§ 引用文:

···

2008 Fiscal Year Annual Research Report
統合失調症モデル動物および死後脳における神経病理学的検討
Project/Area Number |
20591400
|
Research Institution | Nagoya University |
Principal Investigator |
入谷 修司 Nagoya University, 大学院・医学系研究科, 准教授 (60191904)
|
Keywords | 神経病理学 / 統合失調症 / モデル動物 / カルビンディン / チロシン水酸化酵素 / 免疫組織学 |
Research Abstract |
今研究の要旨は、統合失調症の病態解明のため、疾病モデル動物を用いてその脳において細胞構築像を観察し神経発達障害仮説を検証し、さらにそれらの観察成果に基づき統合失調症患者の死後脳においても神経病理学的検索をおこない、この疾患の脳組織学的側面から病態把握をすることにある。今年度の柱の一つは、統合失調症研究のゲノム研究で得られた成果を組織上の変化として捉えることである。現在報告されている統合失調症の有力なリスク遺伝子のひとつに14-3-3εがありこれは脳神経の発達に重要な役割を担っていることが分かっている。その14-3-3εのノックアウトマウスを用いてその脳においてどのような神経細胞構築の問題があるかを組織学的に検索した。ノックアウトマウスの脳を組織固定後取り出し20μm厚の薄切切片を作成した。免疫組織学的技法を用いて、GABA系ニューロンの指標としてCalbindinD28k (CaBp)ドーパミンニューロンの指標としてTyrosine Hydroxylase (TH)を染色した。その結果、CaBpは野生型マウスに比して、14-3-3εhetero KOマウスでは、前頭葉および辺縁系等の皮質部位でCaBp陽性細胞数の減少、軸索突起の減少が認められた。抑制系神経ネットワークの発達不全が示唆された。THは野生型マウスに比して14-3-3 ε hetero KOマウスでは、ドーパミンの起始核において細胞密度の減少、樹状突起の減少が認められ、また投射経路である前頭葉皮質、辺縁系皮質においてもTH陽性線維は疎なネットワークを形成していた。これらの事実は、統合失調症の神経発達障害仮説を支持する所見と考えられ、ゲノム研究の成果が実際の組織上で検証された重要な所見である。今後これらの組織上での変化を、統計学的評価等の客観的指標を検討する予定である。

···

§ 表示データ:
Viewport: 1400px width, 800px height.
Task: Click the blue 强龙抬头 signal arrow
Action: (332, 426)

···

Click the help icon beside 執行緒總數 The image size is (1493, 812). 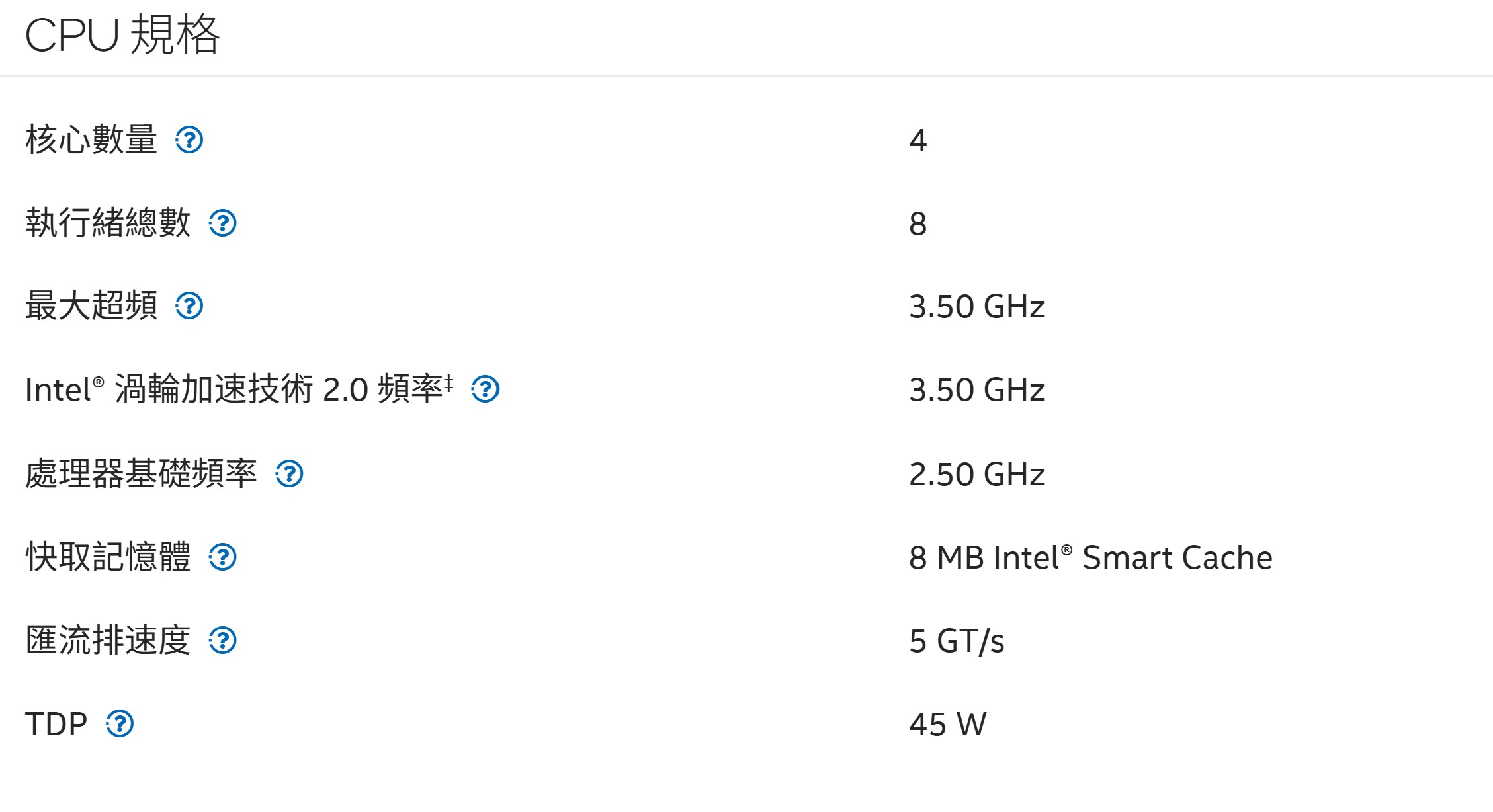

···

§ 課題について:
引用文の研究報告をもとに、次の問いにお答えください。
1. 研究代表者の所属する研究機関はどこですか。
2. ノックアウトマウスの脳から作成した薄切切片の厚さはいくつですか。
3. ドーパミンニューロンの指標として染色したものは何ですか。

§ 解答欄:
1. 名古屋大学
2. 20μm
3. Tyrosine Hydroxylase (TH)